Coming in last, he finally saw, and stopped.

Allan Prime whimpered. Pain and relief mingled with the tears on his sweat-stained face.

Quattrocchi walked forward, as close as he dared, and took a good look around the mechanical apparatus into which the actor had been strapped, checking carefully for traps or some kind of light signal device that might have been set to warn of an intruder’s approach, and perhaps trigger the mechanism early.

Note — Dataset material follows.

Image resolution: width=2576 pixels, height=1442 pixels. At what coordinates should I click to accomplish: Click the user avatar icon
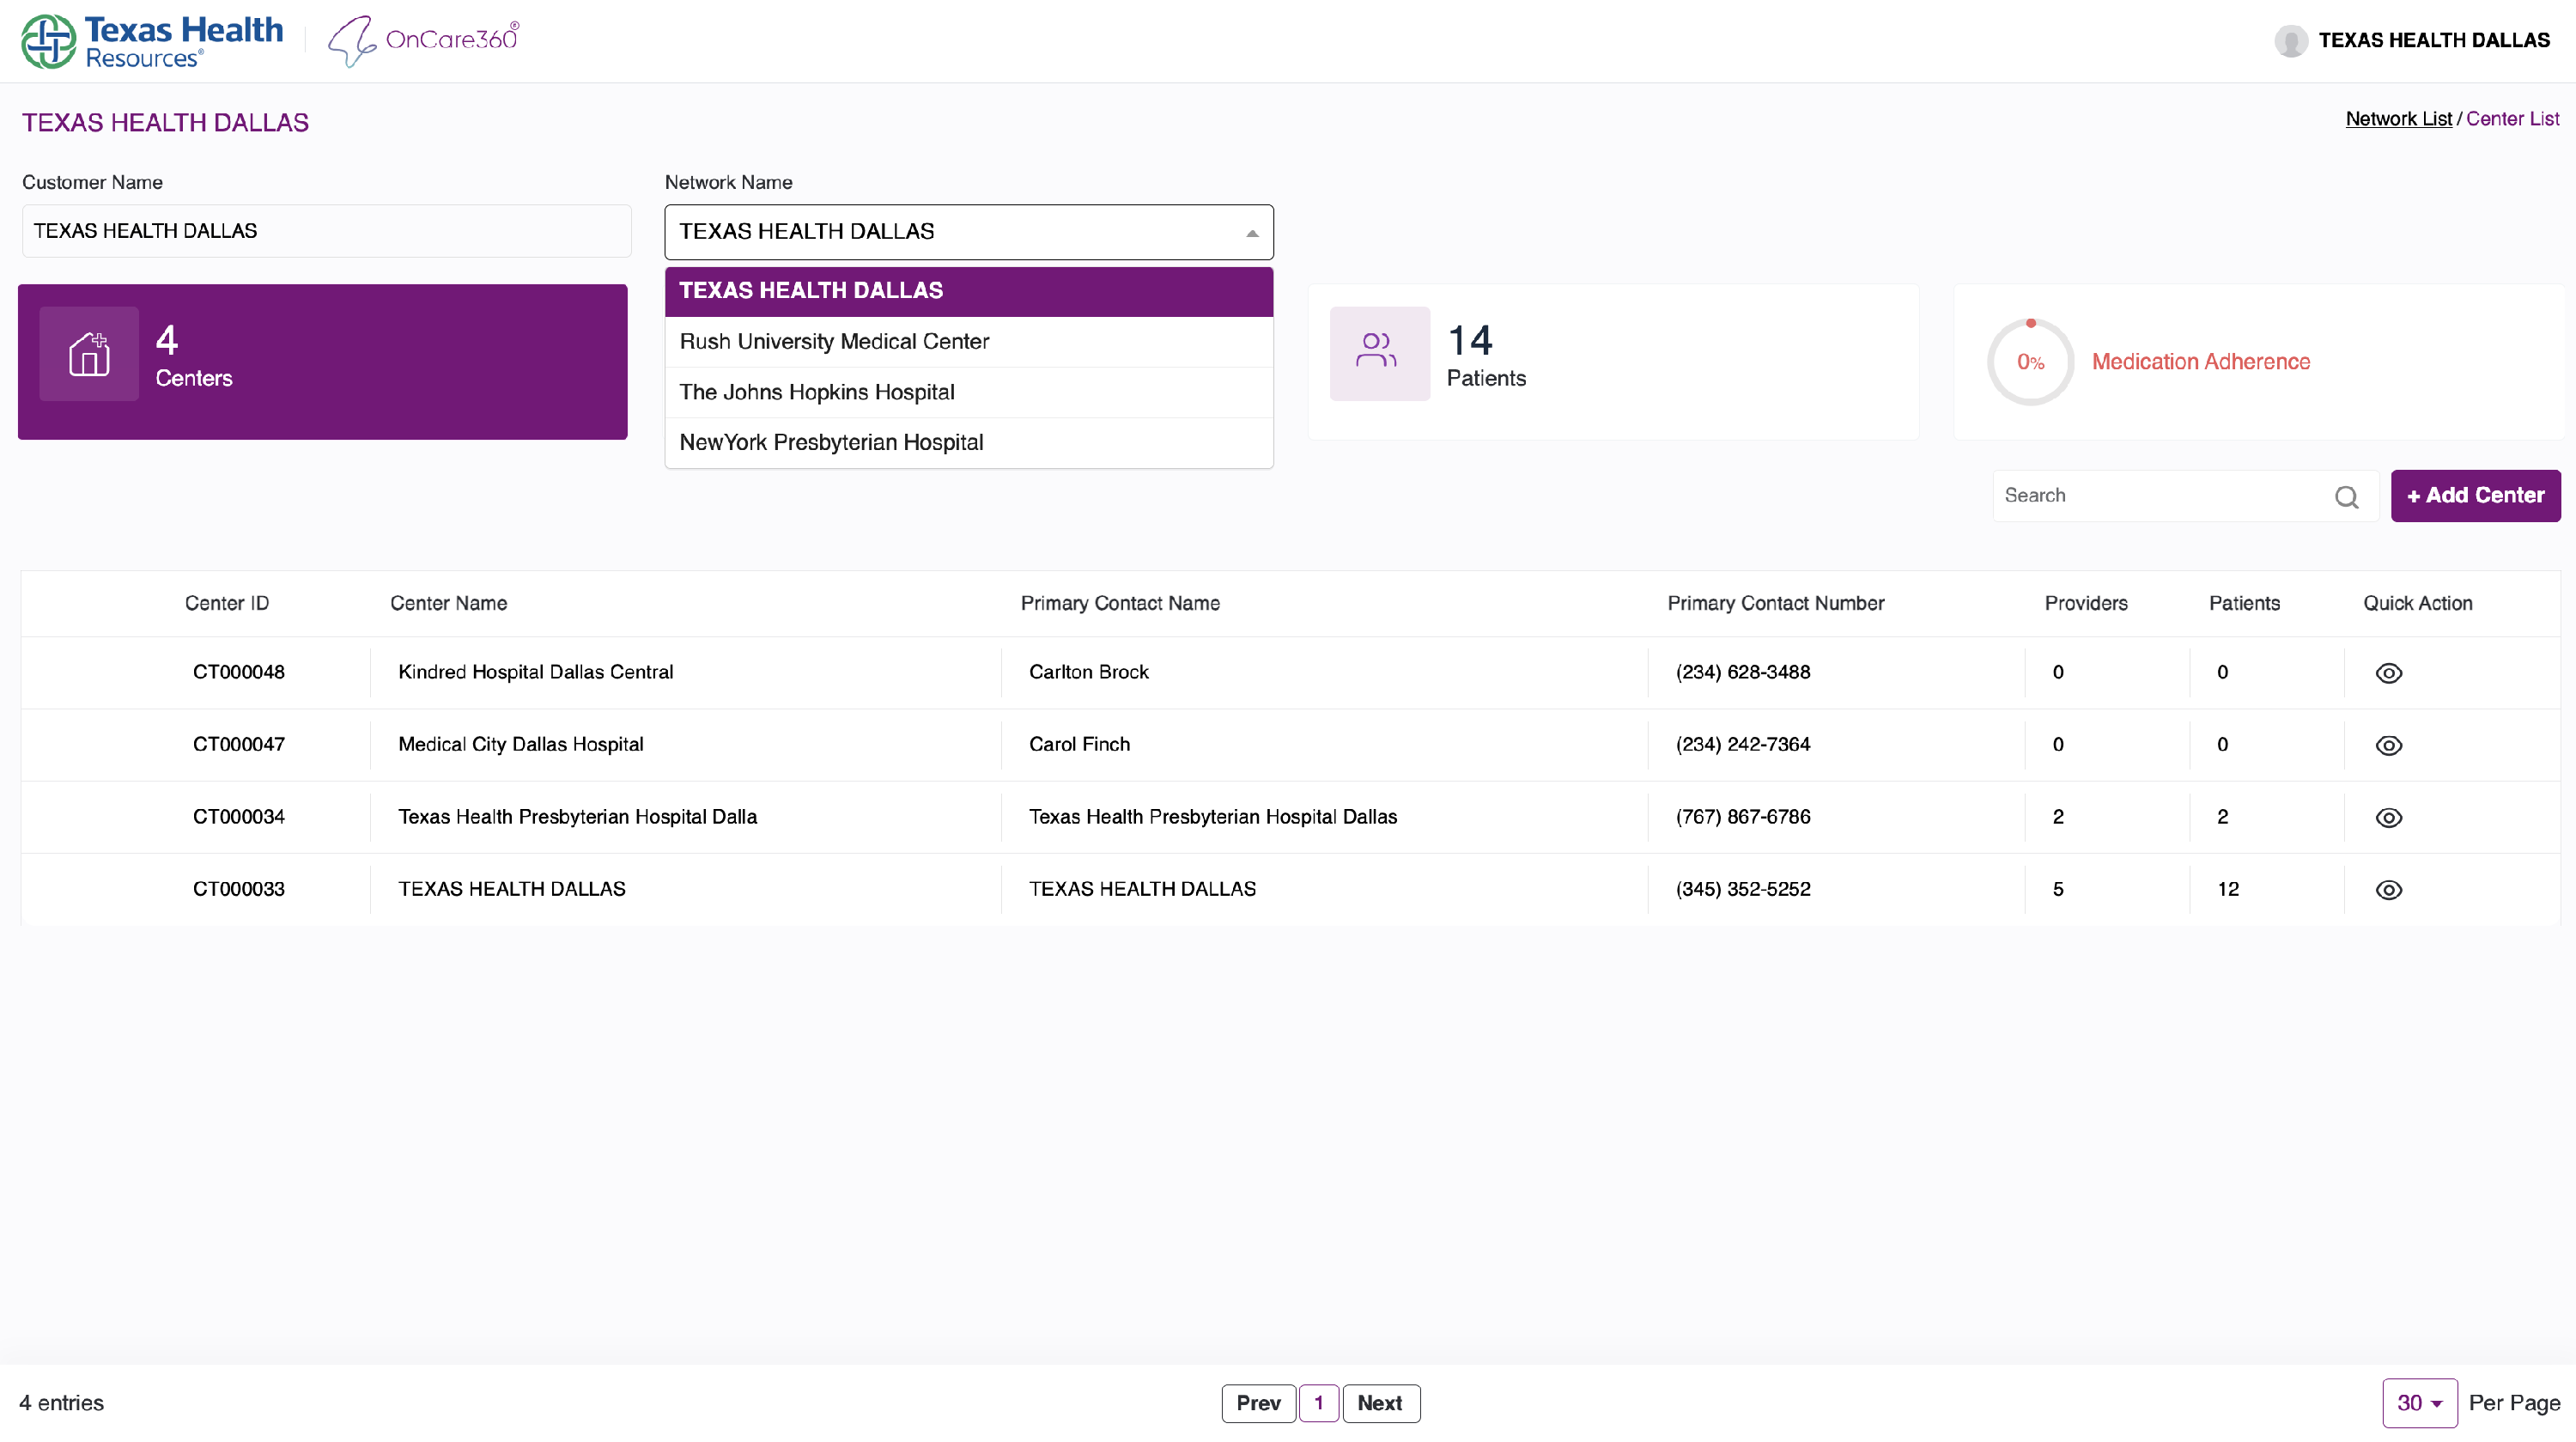2290,41
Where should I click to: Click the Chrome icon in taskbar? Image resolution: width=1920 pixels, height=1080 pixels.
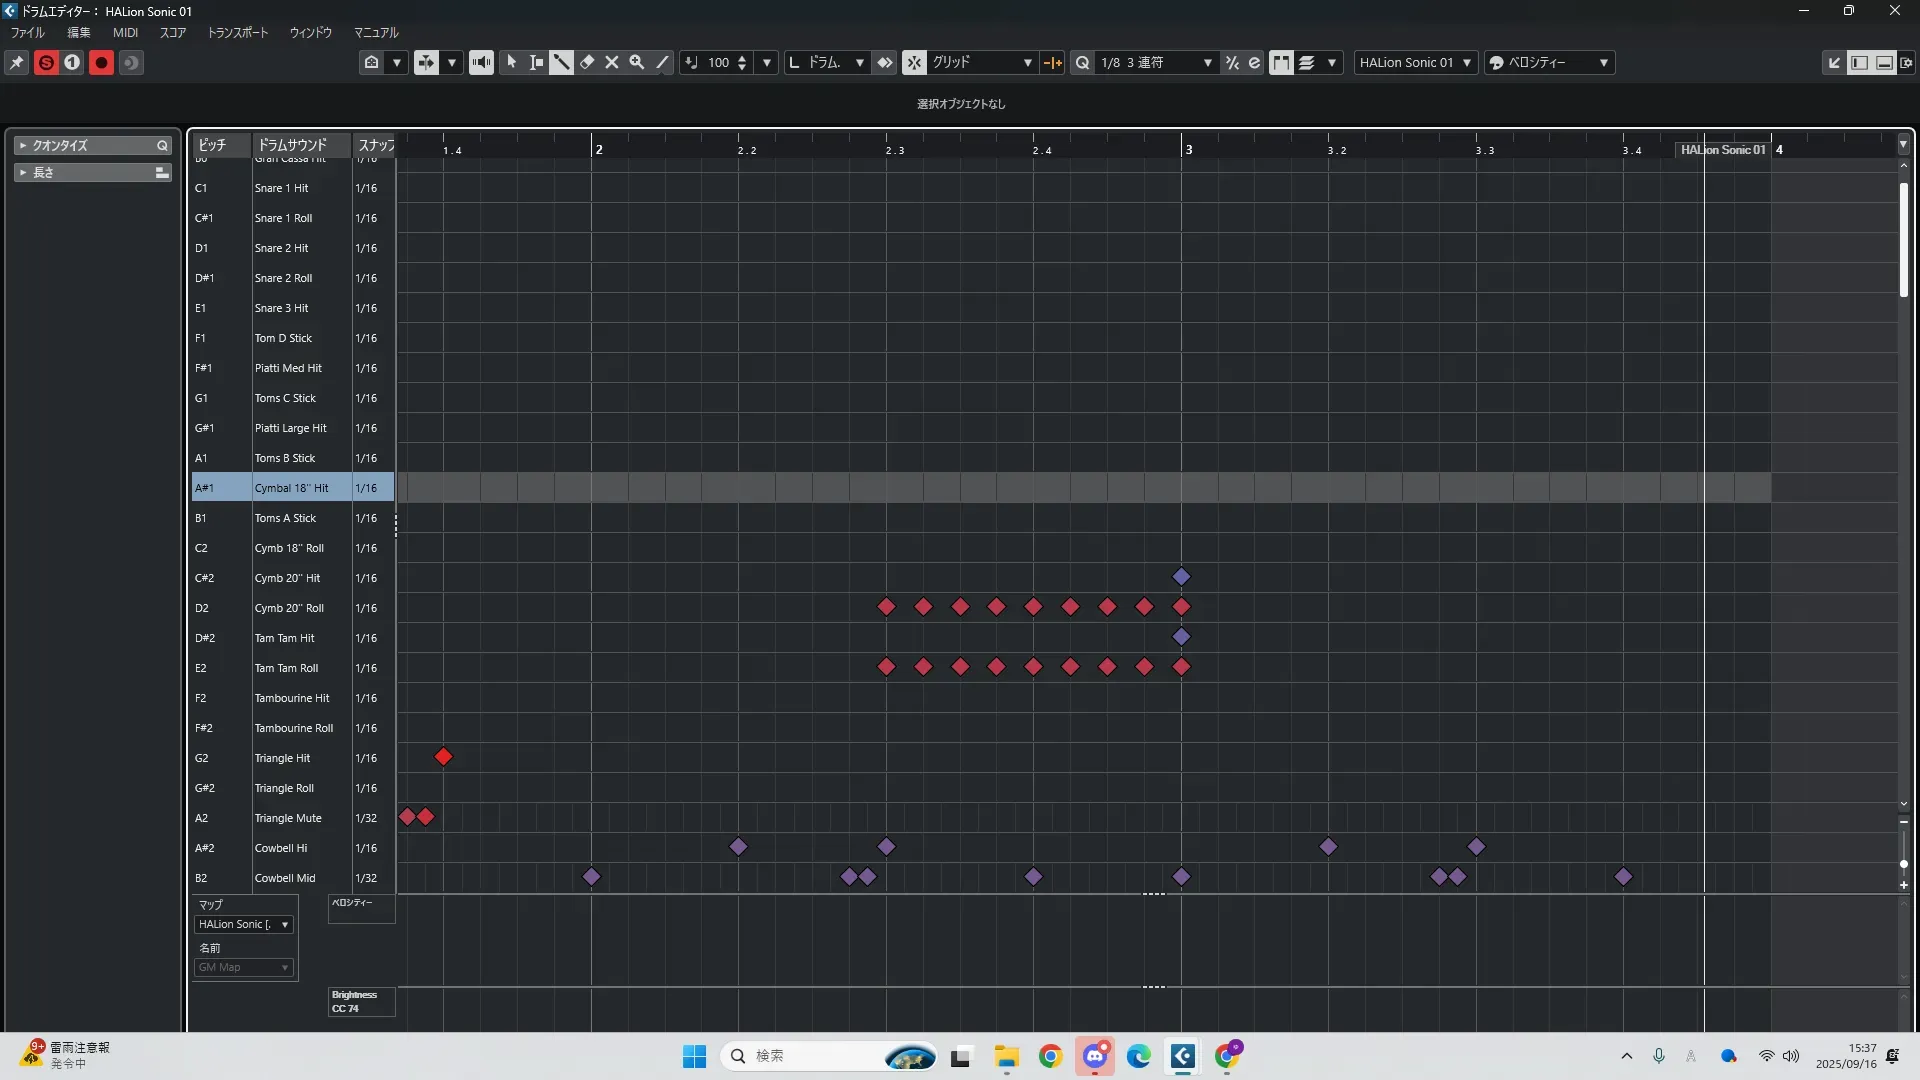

He saw none, but the gleaming sharp point had now edged its way to within a centimetre of the actor’s left temple.

The mechanism that held the deadly device was hidden in the deep, dark shadow outside the garish, too-bright overhead light. Carefully, barely breathing, Quattrocchi took out a penlight and shone it on the space there. A low, communal gasp of shock ran through the cluster of officers behind him. A full-size crossbow, of such power and weight it could only be designed for hunting, stood loaded, locked inside some ratchet mechanism that shifted it towards its victim with each passing minute. It was not just the spear — which he now saw to be an arrow — that was moving in the direction of Allan Prime. It was an entire weapon, ready to unleash its sharp, spiking bolt straight into the man’s skull.

“Four minutes,” Morello said, and sounded puzzled.

“We will release you immediately,” Quattrocchi said calmly. “You have nothing to fear. Four minutes is more than enough—”

“Sir …” the young Carabiniere interrupted.

Quattrocchi turned, annoyed by this intrusion.

“Something is happening,” the officer pointed out.

He walked carefully towards the maresciallo and showed him the phone.

The picture was changing. Quattrocchi grappled for the correct term. Finally it came. Zooming. The camera was zooming out of the scene. He looked at the single grey eye of the device that had been set up in front of Allan Prime. Its glassy iris was changing shape, as if trying to focus on something new.

When he returned to Morello’s phone, Quattrocchi saw himself there, looking surprised, angry, red-faced, and, to his dismay, rather old and lost as he stood next to the terrified actor strapped into the deadly frame.